I like to have a good mix of both when I'm building a new army If I don't like the backstory and the models then I won't buy them but if the army loses all the time then I won't expand them past the first draft of the army and will probably sell them or trade them on.
In all fairness though the thing that really dictates my army purcases these days is cost as with a home and family to pay for there is no way I can justify buying armies like I used to and have to factor how much an army will cost before anything else.


----------



## HiveMinder (Feb 8, 2010)

Definately fluff for me, with a generous helping of visual appeal. Performance is largely based on the person fielding them, and while there are some notable exceptions, generally pick up games will be fairly balance regardless of my opponent. Besides, "fluffy" does not equal "tactically weak". Occasionally, it does, but in the large majority of cases, it only requires finess to get the most out oft critisized units.
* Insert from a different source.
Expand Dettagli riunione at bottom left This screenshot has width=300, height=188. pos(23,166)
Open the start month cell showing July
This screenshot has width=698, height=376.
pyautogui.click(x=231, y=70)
The long and short of it is that I'd be much happier losing with an army I loved, than winning with an army I hated.


----------



## Masked Jackal (Dec 16, 2009)

Losing is *not* fun, but as much as I can I try to stay within fluffy conventions. There's a certain balance of competitiveness and fluff that you can accomplish, and I try to stay in the sweet spot.


----------



## CountChocula (Jun 4, 2011)

I totally agree with HiveMinder on this. i would rather lose with any army that I absolutely loved (Thats right, you might know I have fanatics in my unit, and I know I have fanatics in my unit, but I guarantee when they come whirling out and destroy half my army I will be laughing harder than you are...I knew those madcaps smelled 'iffy.....) than to win with an army I absolutely despised..*cough cough* HE *cough cough cough*


----------